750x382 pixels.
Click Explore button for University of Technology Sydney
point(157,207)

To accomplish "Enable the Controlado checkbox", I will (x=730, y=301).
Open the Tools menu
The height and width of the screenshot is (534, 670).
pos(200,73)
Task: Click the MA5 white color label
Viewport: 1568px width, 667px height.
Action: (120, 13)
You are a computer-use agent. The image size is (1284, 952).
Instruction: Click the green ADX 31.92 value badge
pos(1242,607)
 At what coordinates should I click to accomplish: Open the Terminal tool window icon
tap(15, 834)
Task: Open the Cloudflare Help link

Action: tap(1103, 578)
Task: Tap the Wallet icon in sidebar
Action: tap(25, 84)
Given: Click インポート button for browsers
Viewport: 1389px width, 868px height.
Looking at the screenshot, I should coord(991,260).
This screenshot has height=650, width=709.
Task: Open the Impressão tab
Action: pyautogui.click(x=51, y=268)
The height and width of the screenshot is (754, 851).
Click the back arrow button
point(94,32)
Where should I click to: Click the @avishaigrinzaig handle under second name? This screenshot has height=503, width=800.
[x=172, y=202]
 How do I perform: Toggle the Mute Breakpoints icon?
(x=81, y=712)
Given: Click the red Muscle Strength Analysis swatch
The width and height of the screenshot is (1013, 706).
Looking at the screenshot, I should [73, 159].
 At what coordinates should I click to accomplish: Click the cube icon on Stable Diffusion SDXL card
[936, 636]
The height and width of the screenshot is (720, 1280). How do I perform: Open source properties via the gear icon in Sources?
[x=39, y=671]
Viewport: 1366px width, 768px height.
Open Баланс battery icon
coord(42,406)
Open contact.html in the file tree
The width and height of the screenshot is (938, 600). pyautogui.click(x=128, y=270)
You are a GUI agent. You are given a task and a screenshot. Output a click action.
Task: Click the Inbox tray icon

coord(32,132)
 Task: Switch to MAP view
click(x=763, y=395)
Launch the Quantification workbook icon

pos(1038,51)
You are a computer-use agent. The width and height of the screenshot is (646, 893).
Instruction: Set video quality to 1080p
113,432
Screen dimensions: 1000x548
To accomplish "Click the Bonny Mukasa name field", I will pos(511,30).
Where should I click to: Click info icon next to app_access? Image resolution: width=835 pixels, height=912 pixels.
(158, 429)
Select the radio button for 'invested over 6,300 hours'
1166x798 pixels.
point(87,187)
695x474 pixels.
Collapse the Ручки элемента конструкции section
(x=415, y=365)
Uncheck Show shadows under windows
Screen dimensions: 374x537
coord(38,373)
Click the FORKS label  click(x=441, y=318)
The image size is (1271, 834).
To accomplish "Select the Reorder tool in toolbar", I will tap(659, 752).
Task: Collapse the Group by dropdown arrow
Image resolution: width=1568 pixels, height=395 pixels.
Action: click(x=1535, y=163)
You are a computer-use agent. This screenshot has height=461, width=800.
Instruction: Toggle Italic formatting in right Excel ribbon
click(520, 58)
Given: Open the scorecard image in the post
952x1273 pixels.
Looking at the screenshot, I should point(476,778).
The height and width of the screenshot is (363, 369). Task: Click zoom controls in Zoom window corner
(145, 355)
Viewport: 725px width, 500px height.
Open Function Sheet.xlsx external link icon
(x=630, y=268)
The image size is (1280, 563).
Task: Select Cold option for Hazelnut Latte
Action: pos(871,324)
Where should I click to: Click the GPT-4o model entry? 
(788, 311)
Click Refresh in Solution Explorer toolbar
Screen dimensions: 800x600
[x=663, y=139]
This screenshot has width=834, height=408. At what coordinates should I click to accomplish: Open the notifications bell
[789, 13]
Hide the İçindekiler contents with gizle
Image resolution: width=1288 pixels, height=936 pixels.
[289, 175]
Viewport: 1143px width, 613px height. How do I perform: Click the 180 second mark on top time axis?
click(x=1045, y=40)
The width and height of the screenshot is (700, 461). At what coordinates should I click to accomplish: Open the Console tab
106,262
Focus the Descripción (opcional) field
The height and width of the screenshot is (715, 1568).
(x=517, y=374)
┄┄┄┄┄┄┄┄┄┄
When "agent" shows up in a line of the material, report that line.

You are a computer-use agent. The image size is (1284, 952).
You are a GUI agent. You are given a task and a screenshot. Output a click action.
You are a computer-use agent. The width and height of the screenshot is (646, 893).
You are a computer-use agent. This screenshot has height=461, width=800.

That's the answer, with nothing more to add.